Problem statement:
Could you output each line of the data below as a JSON list of strings, one string per line, with blank lines omitted? Leave the pictures out of the answer.

Saved data entries
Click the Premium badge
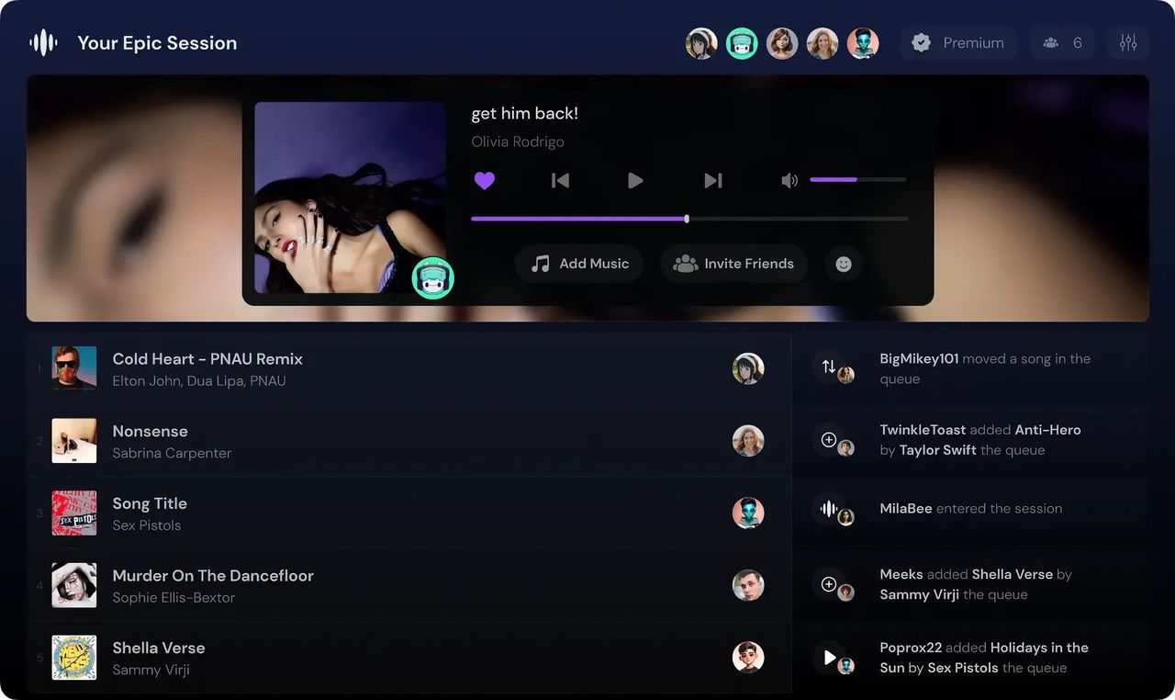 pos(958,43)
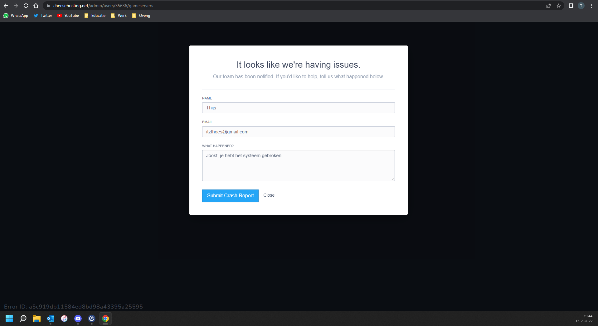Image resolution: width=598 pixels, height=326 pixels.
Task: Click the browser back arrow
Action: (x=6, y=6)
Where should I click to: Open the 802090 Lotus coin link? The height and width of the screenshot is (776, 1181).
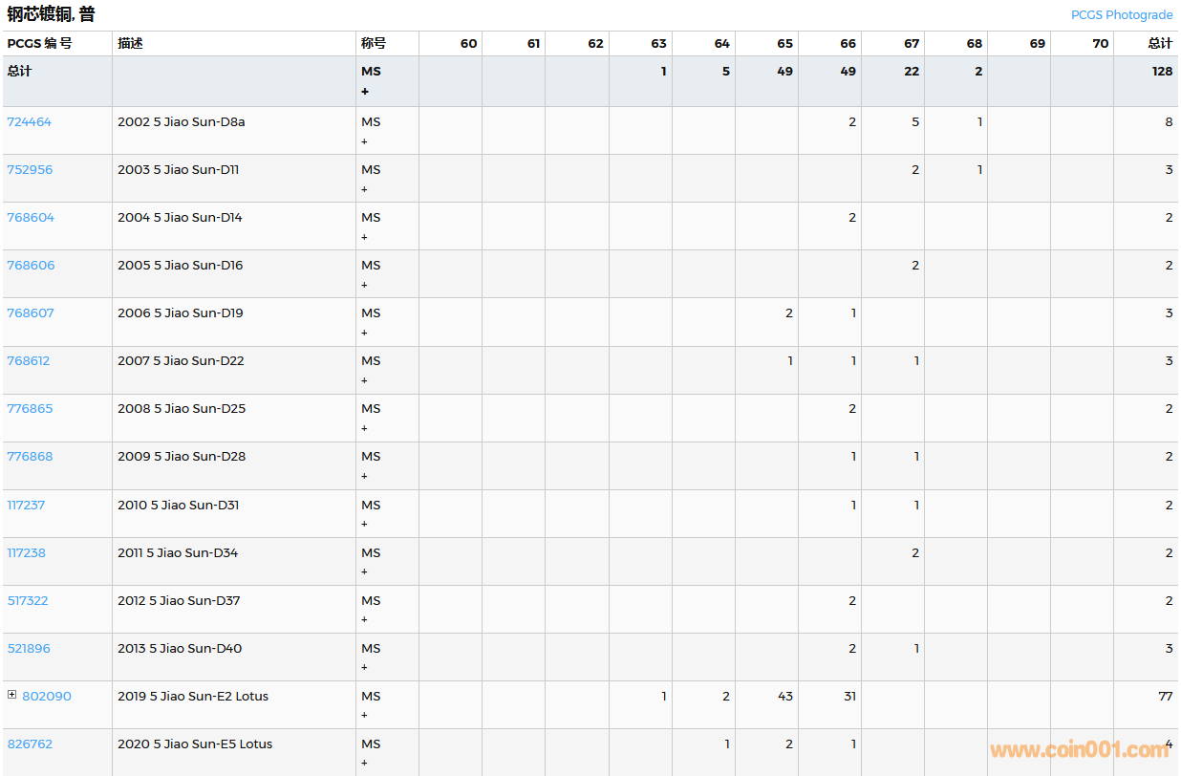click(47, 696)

Solution to this exercise:
[
  "Click the Premium badge",
  " pos(958,43)",
  "Image resolution: width=598 pixels, height=326 pixels.",
  "Task: Click the browser back arrow",
  "Action: (x=6, y=6)",
  "Where should I click to: Open the 802090 Lotus coin link? The height and width of the screenshot is (776, 1181).",
  "click(47, 696)"
]